### WHAT IS EXPECTED
Among the entries below, tally each line containing "screenshot"; respond with the total only.

*** SOURCE DATA Section Begins ***

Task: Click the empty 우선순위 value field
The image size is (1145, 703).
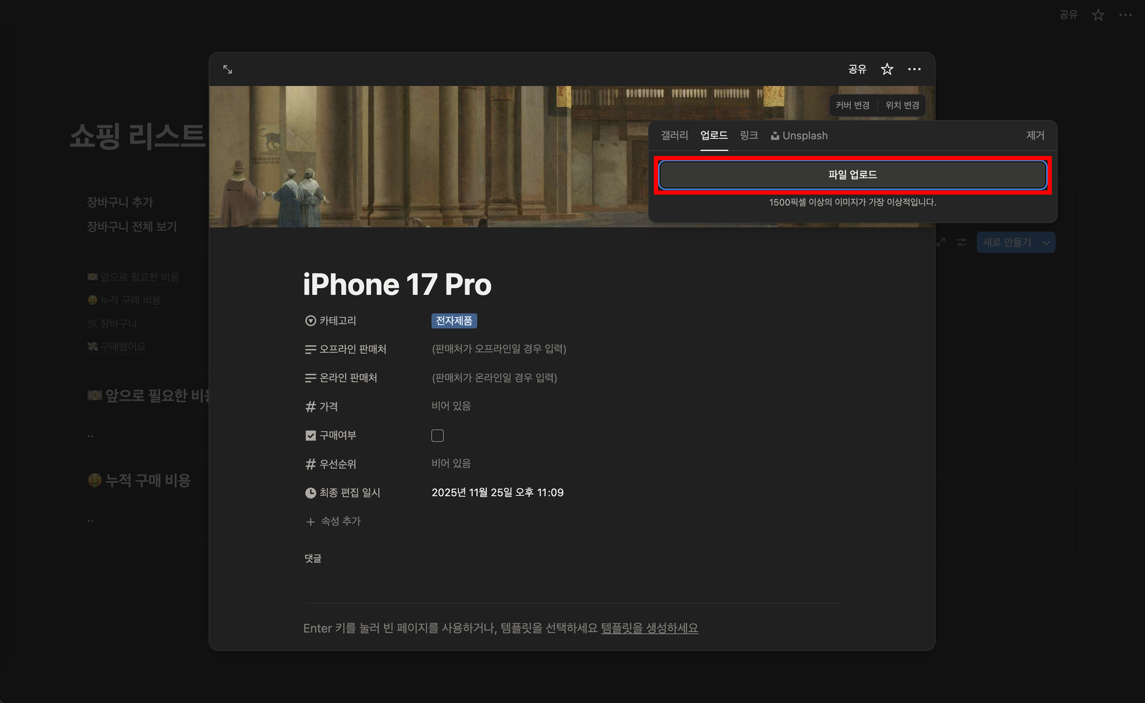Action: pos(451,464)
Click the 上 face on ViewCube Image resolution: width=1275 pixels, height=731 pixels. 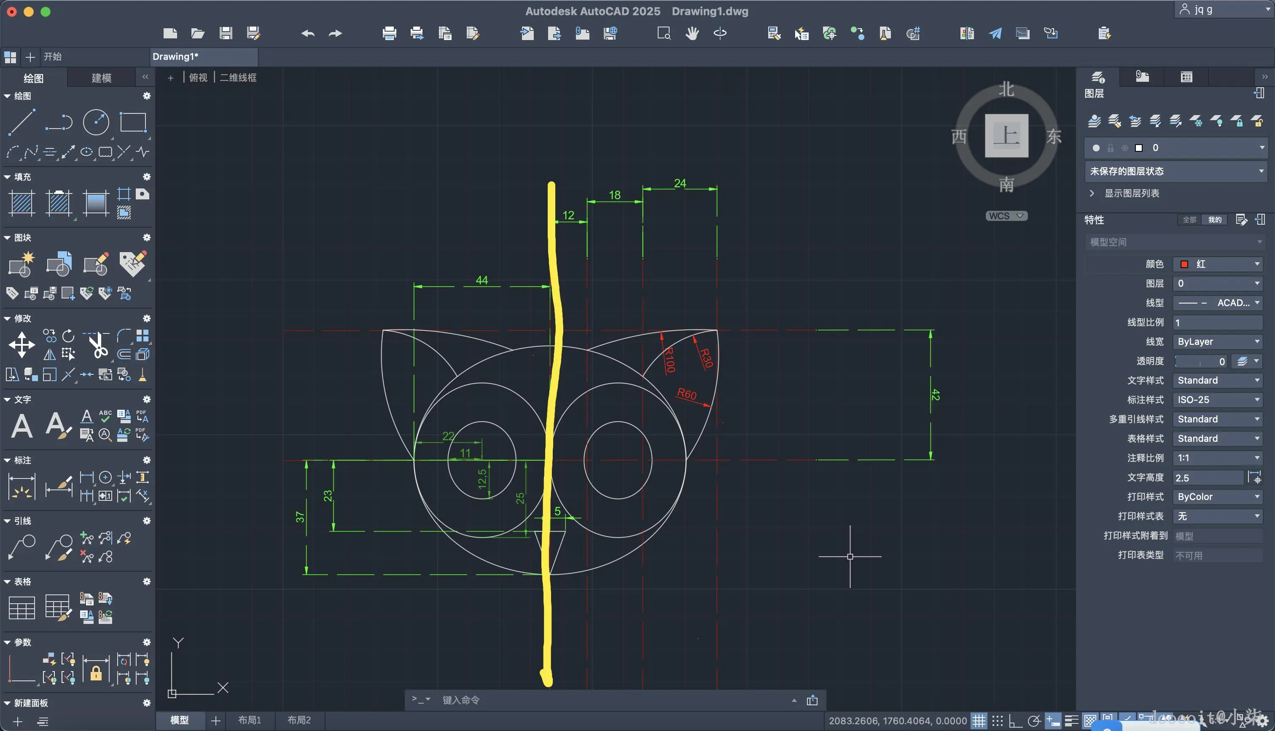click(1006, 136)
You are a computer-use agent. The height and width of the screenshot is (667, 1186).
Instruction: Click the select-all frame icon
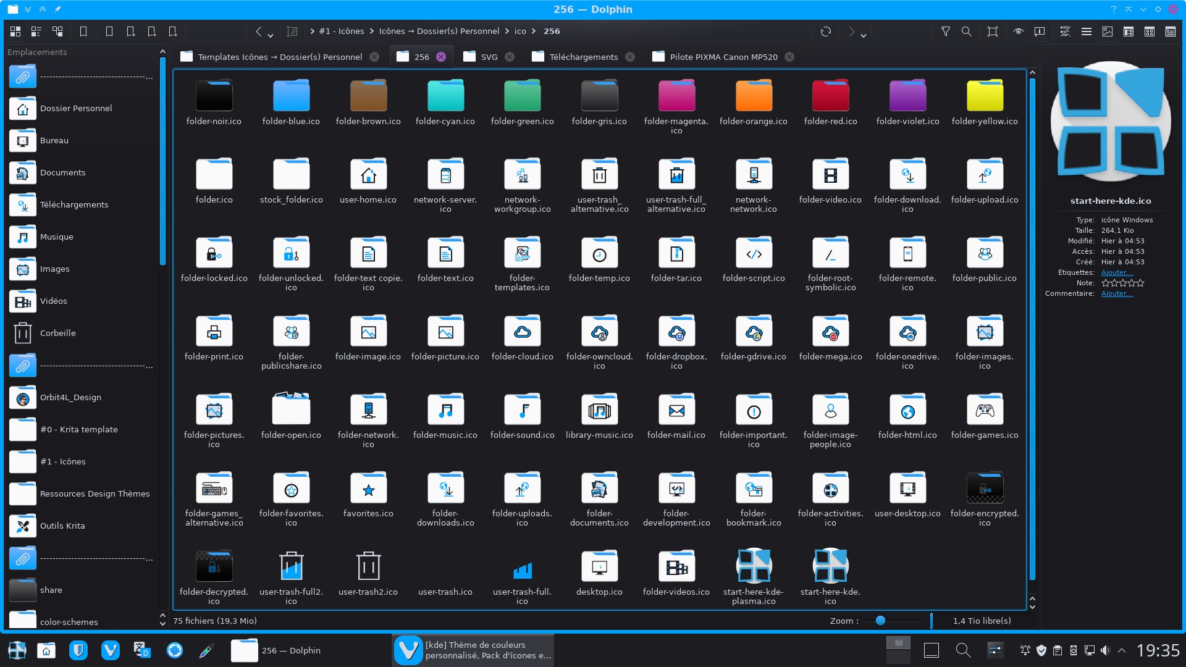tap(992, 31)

*** SOURCE DATA Section Ends ***
*** SOURCE DATA Section Begins ***

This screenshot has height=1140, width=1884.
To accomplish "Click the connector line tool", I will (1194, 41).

*** SOURCE DATA Section Ends ***

### TASK OUTPUT
2